In a move closely watched by economists and banks, many of them the subsidiaries of major Australian parent companies, the RBNZ has signaled it plans to ramp up banks’ capital requirements and will release its final decision on Dec. 5.
“Strong bank capital buffers are key to enabling banks to absorb losses and continue operating when faced with unexpected developments,” Orr said.
The central bank has proposed doubling the top banks’ capital ratio to 16% to reduce risks in case of a major financial shock but has not yet made a final decision.
The RBNZ also signaled that insurers and banks needed to improve their governance and risk management processes after a series of reviews found shortcomings.

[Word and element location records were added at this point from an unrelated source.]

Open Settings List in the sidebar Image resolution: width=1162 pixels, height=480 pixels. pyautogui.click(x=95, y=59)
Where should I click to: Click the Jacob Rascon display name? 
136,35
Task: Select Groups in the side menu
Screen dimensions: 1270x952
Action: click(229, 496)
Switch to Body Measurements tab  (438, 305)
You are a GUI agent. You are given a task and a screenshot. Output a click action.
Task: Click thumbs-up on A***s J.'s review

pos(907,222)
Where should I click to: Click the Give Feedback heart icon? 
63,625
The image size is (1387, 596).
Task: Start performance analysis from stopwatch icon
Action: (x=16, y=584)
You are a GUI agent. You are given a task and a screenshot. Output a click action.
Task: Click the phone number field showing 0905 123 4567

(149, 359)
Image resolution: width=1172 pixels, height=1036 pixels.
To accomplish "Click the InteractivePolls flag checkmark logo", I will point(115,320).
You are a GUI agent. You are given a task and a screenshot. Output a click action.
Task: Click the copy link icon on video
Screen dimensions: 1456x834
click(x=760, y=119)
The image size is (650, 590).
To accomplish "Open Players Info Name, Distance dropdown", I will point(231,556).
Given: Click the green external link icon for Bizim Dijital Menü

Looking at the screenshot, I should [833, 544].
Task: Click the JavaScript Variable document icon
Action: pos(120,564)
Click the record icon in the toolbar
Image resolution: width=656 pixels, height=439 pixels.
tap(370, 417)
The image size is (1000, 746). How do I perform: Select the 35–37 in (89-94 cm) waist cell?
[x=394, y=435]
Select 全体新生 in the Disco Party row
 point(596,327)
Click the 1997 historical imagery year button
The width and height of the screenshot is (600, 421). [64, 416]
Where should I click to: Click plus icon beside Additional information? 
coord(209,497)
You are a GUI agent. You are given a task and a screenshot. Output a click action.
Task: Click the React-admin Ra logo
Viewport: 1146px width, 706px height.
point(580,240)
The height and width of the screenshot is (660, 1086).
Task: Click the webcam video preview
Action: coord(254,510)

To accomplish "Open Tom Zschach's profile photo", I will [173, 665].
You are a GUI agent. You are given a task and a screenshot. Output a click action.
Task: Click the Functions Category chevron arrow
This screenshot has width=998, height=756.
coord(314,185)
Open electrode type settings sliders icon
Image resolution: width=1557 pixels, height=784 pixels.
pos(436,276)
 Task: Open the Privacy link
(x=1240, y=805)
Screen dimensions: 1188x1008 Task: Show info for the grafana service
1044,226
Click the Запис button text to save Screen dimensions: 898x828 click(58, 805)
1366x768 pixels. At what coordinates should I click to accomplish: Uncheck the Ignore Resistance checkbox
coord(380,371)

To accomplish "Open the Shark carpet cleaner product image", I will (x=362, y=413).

“We have also reviewed our own supervisory strategy and will be taking a more intensive approach, which will involve greater scrutiny of institutions’ compliance,” deputy governor Geoff Bascand said in the statement.
The bank decided to hold off on further unwinding its loan-to-value ratio (LVR) restrictions on mortgage lending after loosening them in late 2018, noting that prolonged low interest rates could result in high-risk lending ramping up.
The RBNZ noted that historically low interest rates were one of the major risks to the financial system as they could fuel excessive debt, alongside intensifying global risks and slowing global growth.
The bank shocked markets with its 50 basis points cut to take to the official cash rate to a record low of 1% in August as it raised concerned over easing growth, gloomy business sentiment and risks in the global economy. It has since said that was no urgency to ease policy further, but it remained ready to do so if necessary, leaving rates on hold in a decision this month.